The result is the memo-quality write-up above — answer, analysis, aggregated citations, and open questions.

Verifying the report

Because Deep Research gathers its citations at the end rather than verifying each one against source as it writes, run Cite Check on the report to confirm every cited case exists, is correctly formatted, and is still good law before you rely on it.
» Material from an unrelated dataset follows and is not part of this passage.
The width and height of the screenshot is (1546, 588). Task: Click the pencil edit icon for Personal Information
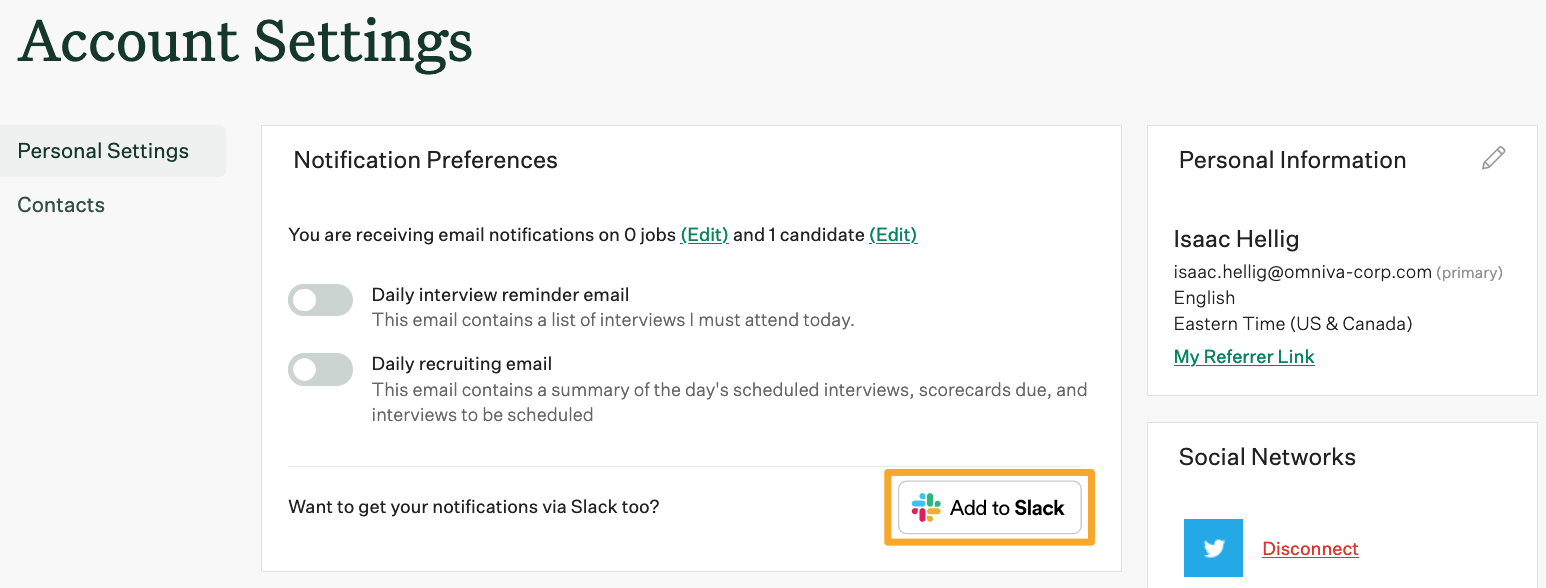[x=1493, y=158]
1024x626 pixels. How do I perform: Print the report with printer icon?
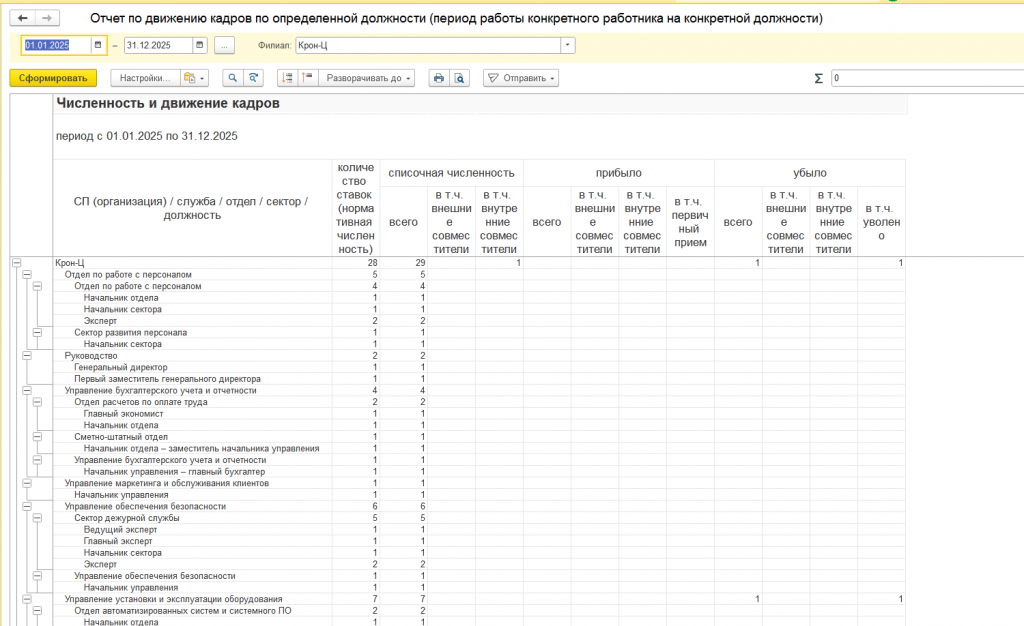[x=438, y=78]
Treat the two as a paired workflow: Deep Research produces the report; Cite Check signs off on the citations.

For a question that turns heavily on case law, Agent is the better starting point — it verifies case-law citations against source as part of the investigation and threads them inline.

When to use Deep Research

ScenarioEverydayDeep Research
Quick case lookupRecommendedOverkill
Single-issue legal questionGoodBetter
Multi-element analysis (e.g., "elements of fraud in Texas")LimitedRecommended
Memo or brief preparationInsufficientRecommended
Cross-jurisdictional comparisonLimitedRecommended

When not to use Deep Research

  • You need a quick answer or a short draft — Everyday is faster and the right shape.
  • The question turns sharply on case law and the answer has to hold up against a court — Agent's inline-cited memo and live verification fit the job better.
  • You're working a matter with hundreds of documents and need a document-by-document read — Agent reads selectively across large matters; Deep Research is built for a single synthesis pass, not a deep document trawl.

Using Deep Research with the other modes

  • Deep Research → Cite Check. Always run Cite Check on a Deep Research report before relying on its citations. The two were designed to work together.
  • Deep Research → Agent for the case law. Use Deep Research to map the legal landscape on a topic (statutes, regulations, secondary sources), then switch to Agent to pull, verify, and analyze the specific cases that drive the answer.
  • Everyday for follow-ups. Once a Deep Research report is in the chat, drop into Everyday for quick follow-up questions — clarifications stay fast, and the report stays in the conversation as reference.

Switching modes mid-conversation does not rewrite earlier answers — your Deep Research report stays exactly as written when you move to Everyday or Agent for the next message. See Switching Modes & Sessions.

Working with the report

Download any report as PDF or Word (DOCX), use Save this output to Notes in My Desk to keep it with the matter, or copy it straight out.